Affiner sa trajectoire
« A mes yeux, ce qui va être important d'ici à ce week-end, c'est la façon dont chacun va choisir d'aborder Saint-Barth. La question est : est-ce qu'il faut arriver plutôt en route directe par le Sud ou alors viser au dessus, empanner et redescendre ensuite vent arrivée vers la ligne d'arrivée ? La réponse va dépendre de la façon dont les alizés vont se comporter à l'approche de l'arc Antillais » a détaillé Gérald Veniard lors de la vacation. Le co-skipper de Banque Populaire ne cachait par ailleurs pas sa satisfaction de pointer dans le trio de tête depuis ce matin : « Si nous avons été coincés un moment aux alentours de la 9e ou 10e place au pointage qui est établi par rapport à la distance au but, nous savions qu'en réalité, nous avions le contrôle de la situation ». De fait, après les Canaries, avec Armel Le Cleac'h et Fabien Delahaye (Brit Air), Romain Attanasio et Sam Davies (Savéol) puis Gildas Morvan et Bertrand de Borc (Cercle Vert), il a fait le choix de plonger au Sud. Un choix qui, à lui et aux autres, a considérablement rallongé la route mais dont ils récoltent maintenant les fruits grâce à un flux d'Est Nord-est de 20-25 nœuds. Un régime d'alizé modéré qui les propulse à grande vitesse vers l'arrivée et leur permet de prendre l'avantage ce mercredi. Ces quatre-là vont donc se livrer une belle bagarre jusqu'à l'arrivée. Ils ne devront toutefois pas oublier de surveiller les Crédit Mutuel de Bretagne (Nicolas Troussel et Thomas Rouxel), Generali (Nicolas Lunven et Jean Le Cam) et autre Luisina (Eric Drouglazet et Laurent Pellecuer), décalés plus au Sud, qui ne manqueront pas la moindre opportunité de revenir au contact.

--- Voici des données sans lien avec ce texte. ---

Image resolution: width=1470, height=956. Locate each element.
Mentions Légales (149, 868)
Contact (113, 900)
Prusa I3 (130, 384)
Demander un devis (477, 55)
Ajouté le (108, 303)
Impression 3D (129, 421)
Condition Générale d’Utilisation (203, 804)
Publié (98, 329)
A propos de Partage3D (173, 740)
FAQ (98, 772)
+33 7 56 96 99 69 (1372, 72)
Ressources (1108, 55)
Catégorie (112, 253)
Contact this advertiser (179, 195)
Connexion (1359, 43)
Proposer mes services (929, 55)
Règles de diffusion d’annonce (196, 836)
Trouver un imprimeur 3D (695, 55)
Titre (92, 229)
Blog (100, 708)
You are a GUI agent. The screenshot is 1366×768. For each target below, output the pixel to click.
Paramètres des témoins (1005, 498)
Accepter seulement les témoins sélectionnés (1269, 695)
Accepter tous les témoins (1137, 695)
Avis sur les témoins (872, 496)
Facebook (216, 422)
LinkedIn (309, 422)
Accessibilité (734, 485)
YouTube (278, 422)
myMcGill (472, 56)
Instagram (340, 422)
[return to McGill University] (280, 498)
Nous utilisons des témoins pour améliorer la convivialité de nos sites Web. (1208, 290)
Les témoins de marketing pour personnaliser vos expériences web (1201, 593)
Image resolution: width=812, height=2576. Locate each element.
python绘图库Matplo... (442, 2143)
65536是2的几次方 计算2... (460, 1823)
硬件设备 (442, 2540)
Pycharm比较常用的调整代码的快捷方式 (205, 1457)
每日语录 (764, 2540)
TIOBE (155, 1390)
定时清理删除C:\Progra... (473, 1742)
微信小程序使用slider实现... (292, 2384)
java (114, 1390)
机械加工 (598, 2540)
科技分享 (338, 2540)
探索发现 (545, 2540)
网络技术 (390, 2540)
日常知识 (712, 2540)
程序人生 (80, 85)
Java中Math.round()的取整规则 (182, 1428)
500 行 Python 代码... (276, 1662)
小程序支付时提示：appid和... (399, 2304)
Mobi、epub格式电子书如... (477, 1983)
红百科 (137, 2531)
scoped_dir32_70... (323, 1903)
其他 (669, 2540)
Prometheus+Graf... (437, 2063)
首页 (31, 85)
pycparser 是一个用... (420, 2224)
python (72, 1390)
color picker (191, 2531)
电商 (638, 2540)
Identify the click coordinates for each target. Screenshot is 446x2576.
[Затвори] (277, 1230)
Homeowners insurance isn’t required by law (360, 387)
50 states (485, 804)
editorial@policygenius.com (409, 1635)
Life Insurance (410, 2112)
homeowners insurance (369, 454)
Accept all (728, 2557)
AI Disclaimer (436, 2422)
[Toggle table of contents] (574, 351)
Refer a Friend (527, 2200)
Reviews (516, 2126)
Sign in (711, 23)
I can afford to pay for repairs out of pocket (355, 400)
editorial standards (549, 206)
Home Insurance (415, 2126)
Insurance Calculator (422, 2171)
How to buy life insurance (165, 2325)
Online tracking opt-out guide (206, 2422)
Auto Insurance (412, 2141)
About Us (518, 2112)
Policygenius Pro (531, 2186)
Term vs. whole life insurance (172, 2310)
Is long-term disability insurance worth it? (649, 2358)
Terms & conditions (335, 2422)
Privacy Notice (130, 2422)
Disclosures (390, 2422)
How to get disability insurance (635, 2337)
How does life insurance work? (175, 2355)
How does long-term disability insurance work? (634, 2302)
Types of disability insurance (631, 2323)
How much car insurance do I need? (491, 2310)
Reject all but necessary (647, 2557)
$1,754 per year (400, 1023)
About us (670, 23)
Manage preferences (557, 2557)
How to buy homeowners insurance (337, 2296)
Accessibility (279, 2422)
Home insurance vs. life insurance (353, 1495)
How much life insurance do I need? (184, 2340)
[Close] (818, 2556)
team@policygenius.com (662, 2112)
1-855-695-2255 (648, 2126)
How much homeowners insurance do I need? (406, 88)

Le Trophée de la performance du jour AG2R LA MONDIALE est attribué à Luisina. Eric Drouglazet et Laurent Pellecuer ont parcouru 199,5 milles en 24 heures.
Classement du jour à 15h :
1 CERCLE VERT Bertrand de Broc Gildas Morvan
2 BRIT AIR Armel Le Cleac'h Fabien Delahaye à 5.9 milles du premier
3 BANQUE POPULAIRE Jeanne Grégoire Gérald Véniard à 9.8 milles du premier
4 SAVEOL Romain Attanasio Samantha Davies à 13.6 milles du premier
5 AGIR Recouvrement Adrien Hardy Stanislas Maslard à 33.2 milles du premier
6 SAVE THE RICH Christophe Bouvet Yannick Bestaven à 47.2 milles du premier
Ils ont dit :
Fabien Delahaye, skipper de Brit Air : « On est bien, on est dans les alizés. Il y a du vent qui nous permet de bien avancer avec un bon positionnement. Ca glisse vert St Barth ! On avait un obstacle devant nous, on a choisi de passer par le Sud avec un flux de vent soutenu et régulier. On était au contact, sans trop se rapprocher de St Barth. Mais depuis hier, on a gagné dans le Sud-ouest, et là on reçoit un alizé du Nord-est bien installé. On file vers l'arrivée dans ce flux de vent, pour négocier notre arrivée d'ici 5/6 jours. On est positionné dans le Sud de Cercle Vert et on navigue a vue avec Banque Populaire. Derrière il y a un bon paquet de poursuivants mais à bonne distance. On se dirige tous vers St Barth et on essaye d'être plus rapide que les copains. Le vent va évoluer, tourner… donc on regarde beaucoup les cartes pour bien se positionner, trouver le bon angle favorable pour le bateau, tout en pensant à la suite. »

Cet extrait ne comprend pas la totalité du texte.